GIVEN TASK 1
Please revise the records below by changing "badge" to "label" and keeping every other line as it is. Leave the pictures out of your version.

EXTRACT

J. C. Philpot 1802-1869

10th September 2020

“In all these things we are more than conquerors through him that loved us.” Romans 8:37

Those who know nothing of their own heart, of their own infirmities, of their own frailties, of their own inward or outward slips and backslidings, know nothing of the secret of superabounding grace, nothing of the secret of atoning blood, nothing of the secret of the Spirit’s inward testimony. They cannot. Only in proportion as we are emptied of self in all its various forms, are we filled out of the fulness of Him that filleth all in all.

GIVEN TASK 2
Copy out the devotional reading on Romans 8:37, starting with "J. C. Philpot" and going on through "all in all.".

LISTED ENTRIES
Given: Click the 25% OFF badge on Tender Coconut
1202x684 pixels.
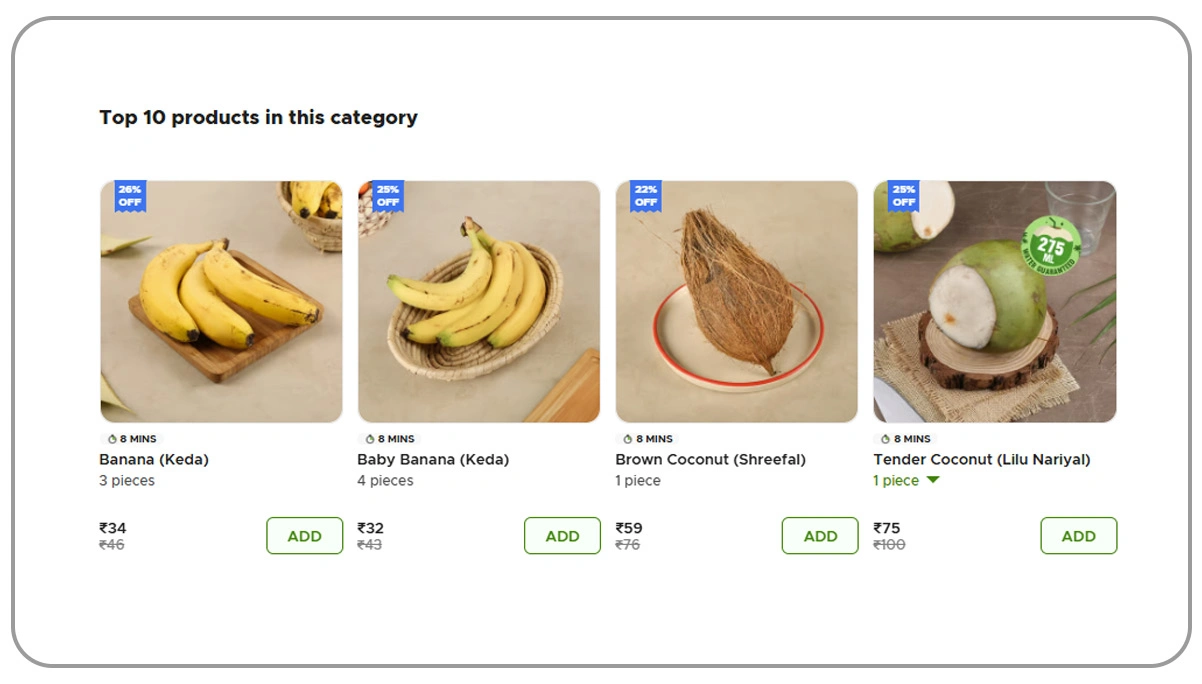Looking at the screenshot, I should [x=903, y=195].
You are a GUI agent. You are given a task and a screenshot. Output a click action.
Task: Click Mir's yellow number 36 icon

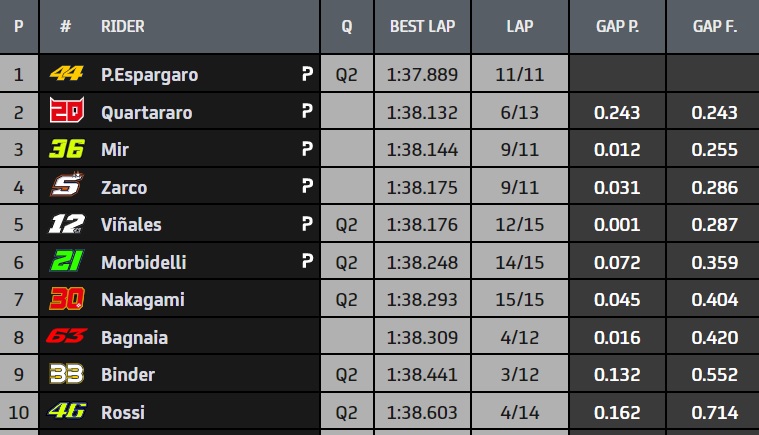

EXERCISE ANSWER 1
Given: Click the 25% OFF label on Tender Coconut
1202x684 pixels.
Looking at the screenshot, I should [x=903, y=195].
You are a GUI agent. You are given a task and a screenshot. Output a click action.
Task: Click Mir's yellow number 36 icon

EXERCISE ANSWER 2
J. C. Philpot 1802-1869

10th September 2020

“In all these things we are more than conquerors through him that loved us.” Romans 8:37

Those who know nothing of their own heart, of their own infirmities, of their own frailties, of their own inward or outward slips and backslidings, know nothing of the secret of superabounding grace, nothing of the secret of atoning blood, nothing of the secret of the Spirit’s inward testimony. They cannot. Only in proportion as we are emptied of self in all its various forms, are we filled out of the fulness of Him that filleth all in all.